#### Problem requirements
What you should give back is every line from the one containing "Switch to the Facebook tab" through the last line of the records below, word for word and without pictures.

[Stored data]
BEGIN

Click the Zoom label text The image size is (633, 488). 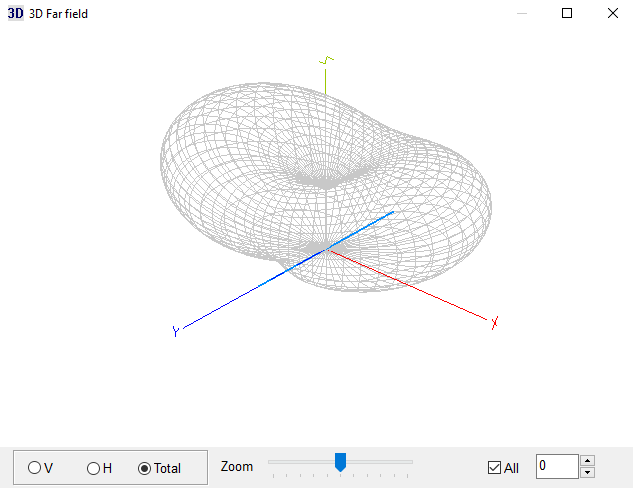(237, 467)
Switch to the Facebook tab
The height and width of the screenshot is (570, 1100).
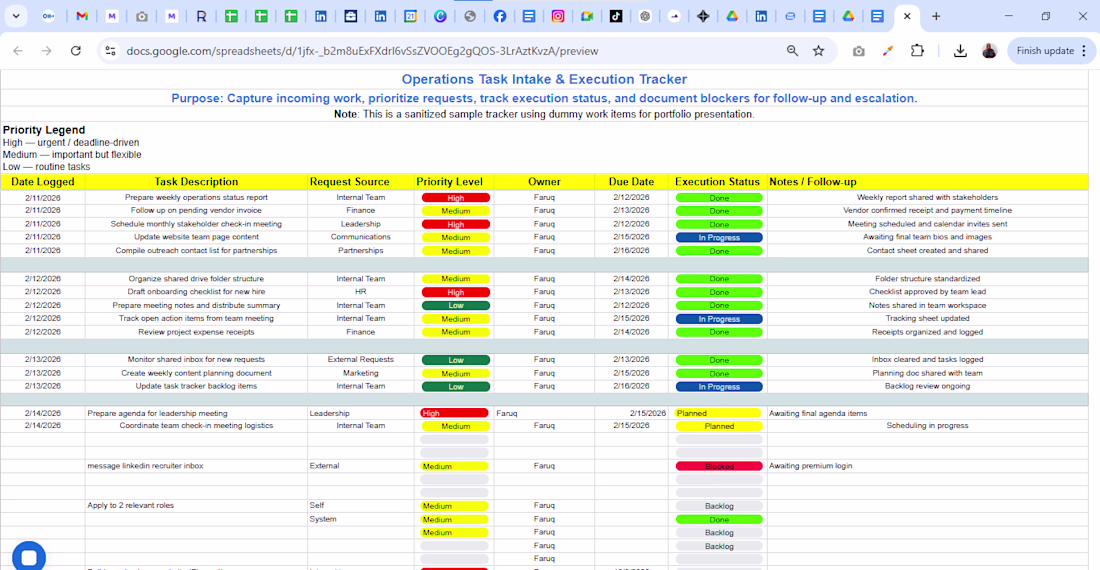[499, 16]
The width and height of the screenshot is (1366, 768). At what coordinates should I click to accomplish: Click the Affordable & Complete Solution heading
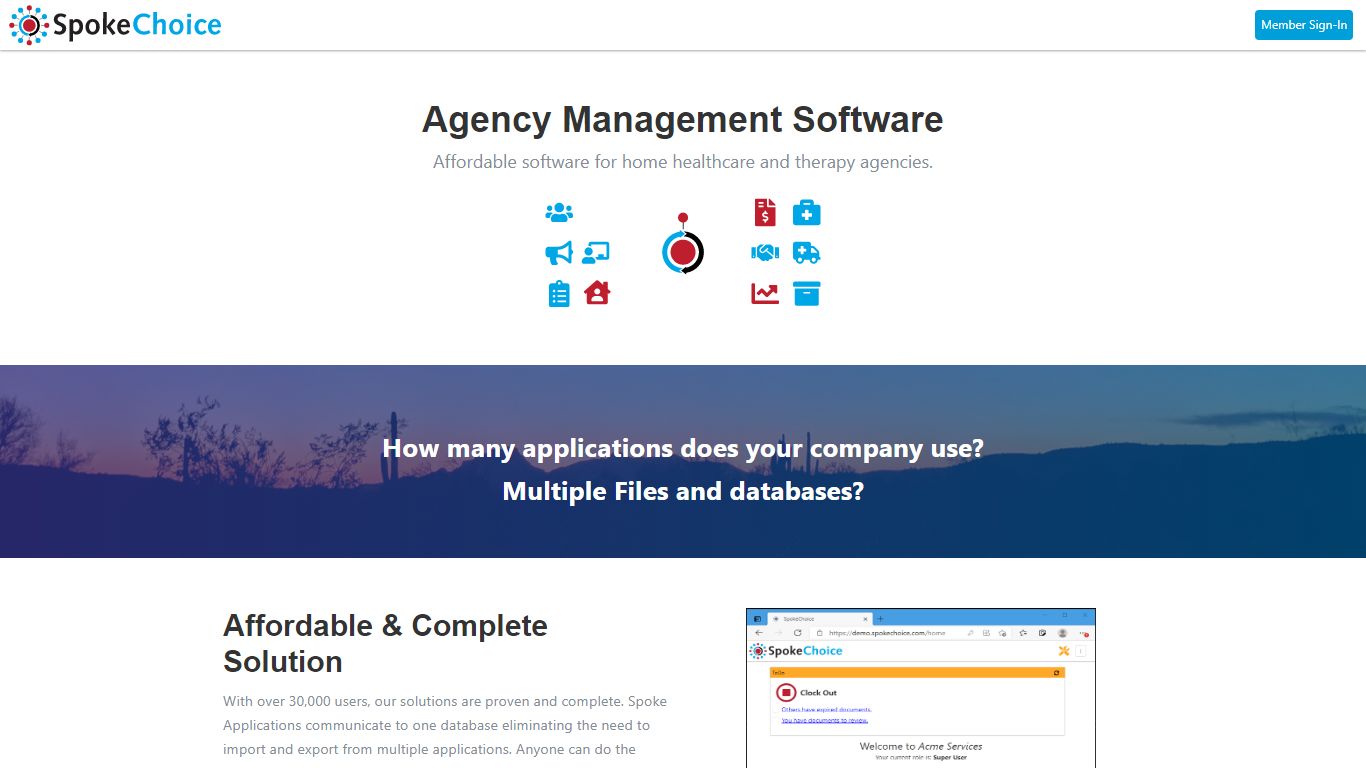tap(385, 643)
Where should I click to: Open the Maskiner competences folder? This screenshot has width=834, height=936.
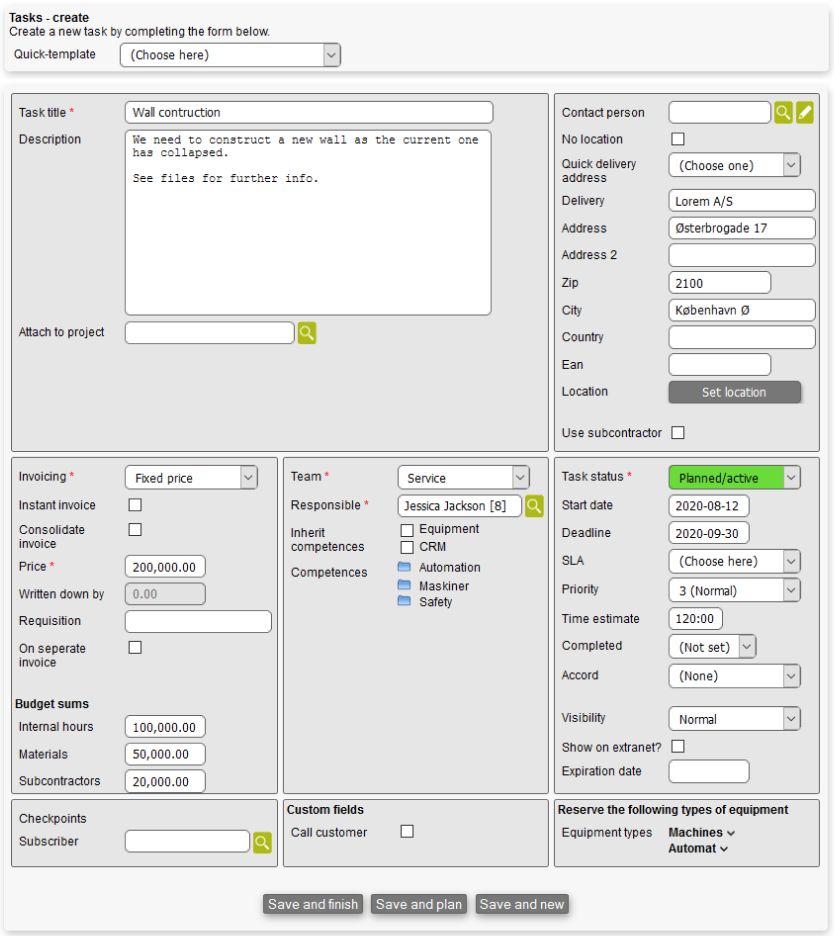(x=405, y=586)
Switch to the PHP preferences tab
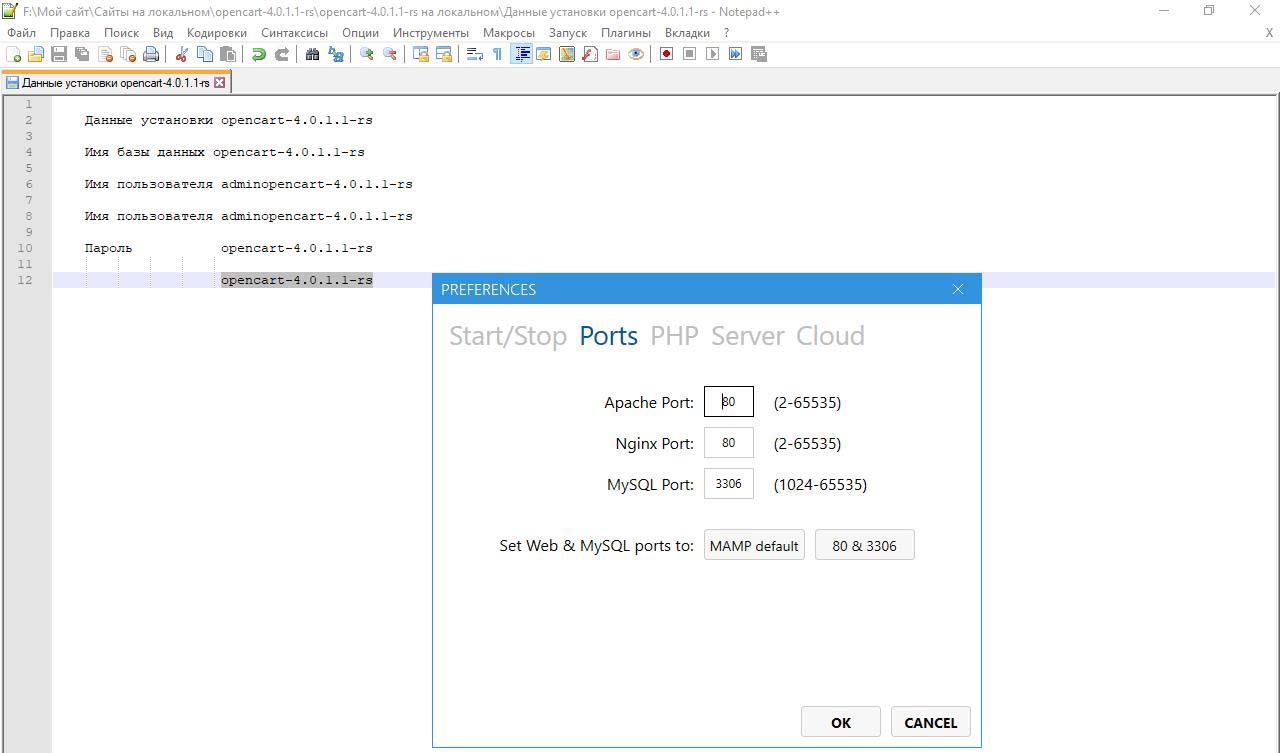Screen dimensions: 1280x753 coord(674,336)
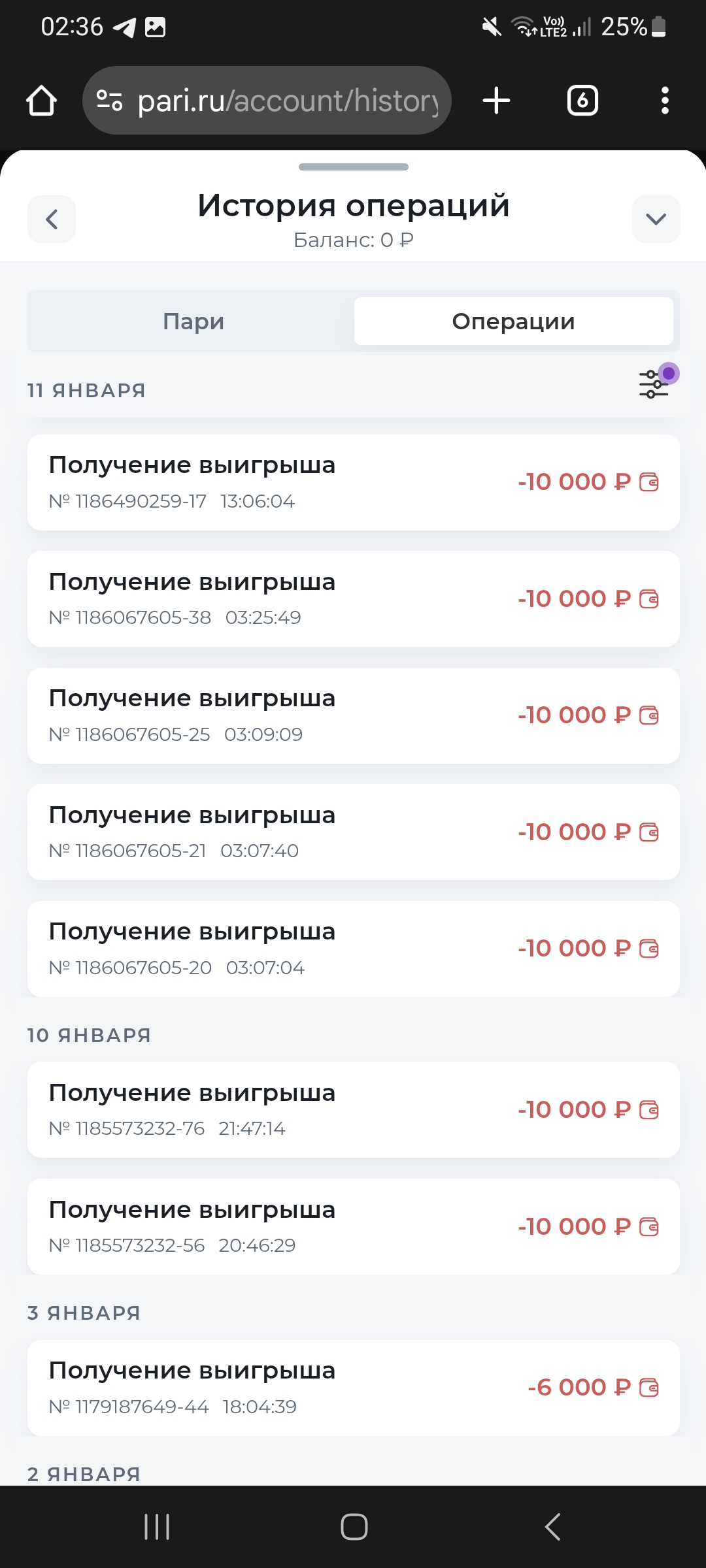Open the tab switcher showing 6 tabs

click(582, 101)
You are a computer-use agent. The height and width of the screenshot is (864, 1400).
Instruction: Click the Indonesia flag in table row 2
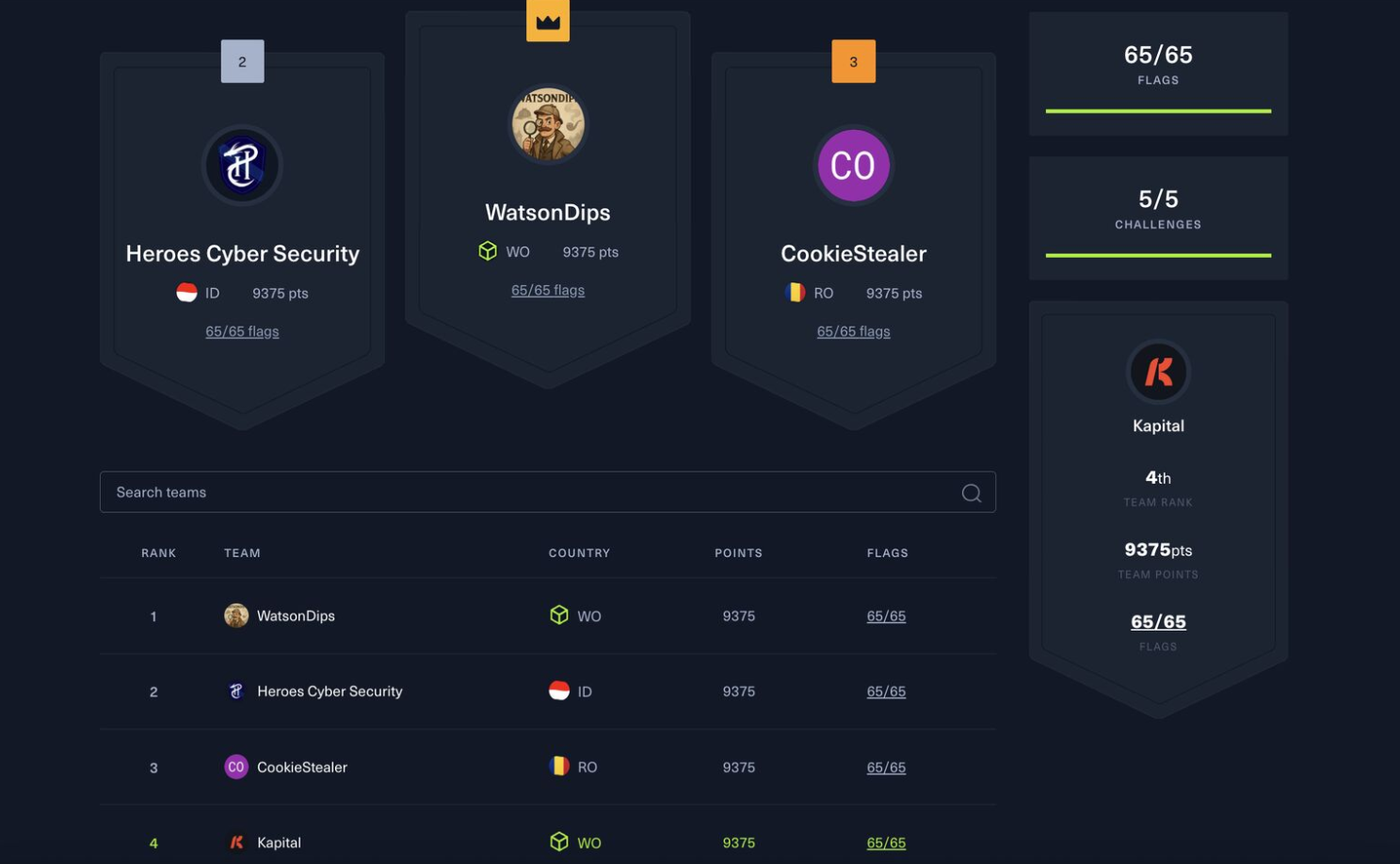559,691
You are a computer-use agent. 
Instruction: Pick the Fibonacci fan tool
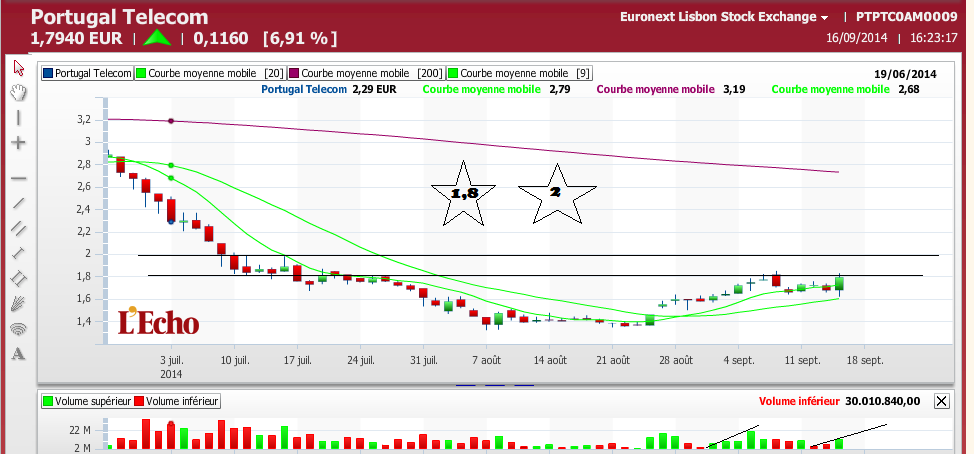click(19, 304)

END

#### Completed exercise
Switch to the Facebook tab
The height and width of the screenshot is (570, 1100).
[499, 16]
The width and height of the screenshot is (1366, 768). At what coordinates should I click to accomplish: Click the Affordable & Complete Solution heading
tap(385, 643)
Where should I click to: Open the Maskiner competences folder? This screenshot has width=834, height=936.
(x=405, y=586)
Switch to the PHP preferences tab
Screen dimensions: 1280x753 coord(674,336)
Open the tab switcher showing 6 tabs

click(582, 101)
You are a computer-use agent. The height and width of the screenshot is (864, 1400).
Instruction: Click the Indonesia flag in table row 2
559,691
You are a computer-use agent. 
Instruction: Pick the Fibonacci fan tool
click(19, 304)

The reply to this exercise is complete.